The cathedral is one of the world’s most recognizable landmarks and has been immortalized in literary works such as Victor Hugo’s “The Hunchback of Notre-Dame,” which in French is titled “Notre-Dame de Paris.”
Officials had been in the process of a massive fundraising effort to renovate the cathedral against centuries of decay, pollution, and a flow of 13 million visitors annually. French conservationists and the archdiocese announced in 2017 that the renovations needed for the building’s structural integrity could cost as much as $112 million to complete.
A major campaign of cleaning and restoration was carried out from 1991–2000.
The Catholic Church in France, and the Notre-Dame specifically, have experienced various terrorist threats and attacks in the past several years, mainly from Islamic extremism.
Attacks by extremists in Paris in November 2015 killed 147. Cardinal André Vingt-Trois celebrated Mass at the cathedral the Sunday after, offered for those killed or wounded in the attacks, with more than 9,000 attendees inside and thousands more standing outside in silence.
In July 2016, Islamic extremists carried out an attack in Saint-Etienne-du-Rouvray in which a priest, 85-year-old Father Jacques Hamel, had his throat slit while celebrating Mass.
French police arrested six people in Sept. 2016 after finding an abandoned car in the vicinity of the Notre-Dame, with the emergency flashers on and inside various cooking gas cylinders, a blanket soaked in gasoline and an extinguished cigarette, but no detonation devices.
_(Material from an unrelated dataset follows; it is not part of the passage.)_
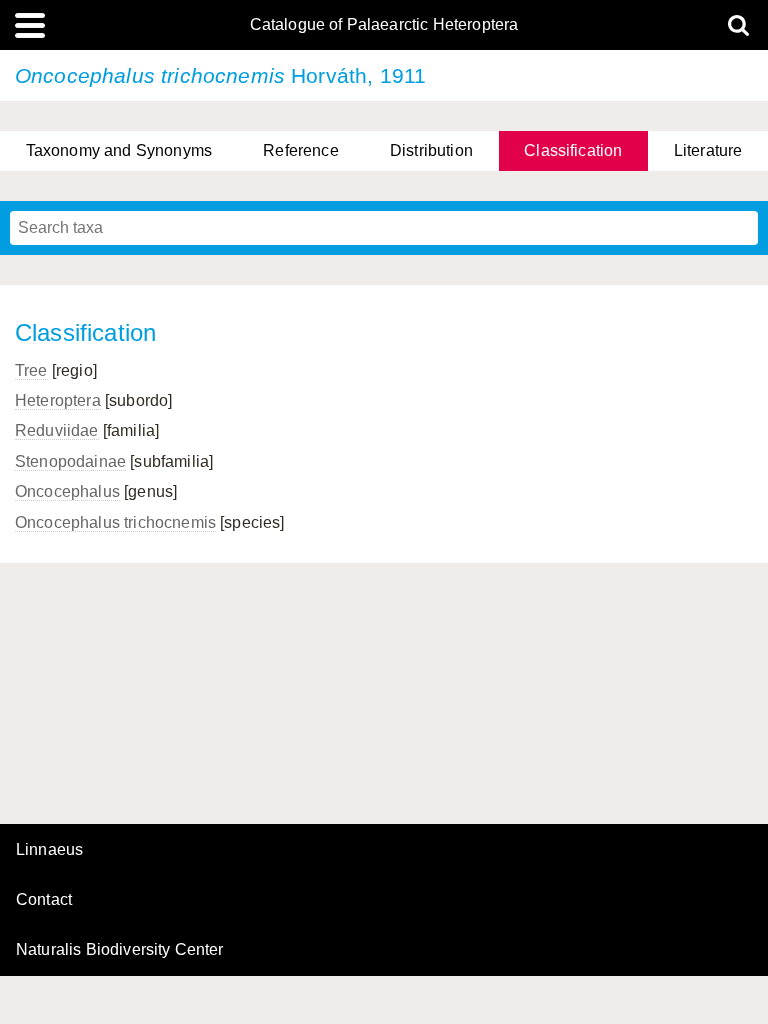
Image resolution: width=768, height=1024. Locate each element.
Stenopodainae (70, 461)
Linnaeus (49, 850)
Two of those arrested had ties to the so-called Islamic State militant group.
Another car packed with explosives was found a few days later near the Notre-Dame. French authorities subsequently charged a woman in connection with an alleged terrorist plot to attack the cathedral with a car bomb.
In June 2017, a man attacked police officers at Paris police headquarters next to the Notre-Dame. Police subsequently shot the suspect in the chest and took him into custody.
Reports from French news sources and watch groups in early 2019 have tracked at least 10 incidents of vandalism and desecration of Catholic churches in France since the beginning of February.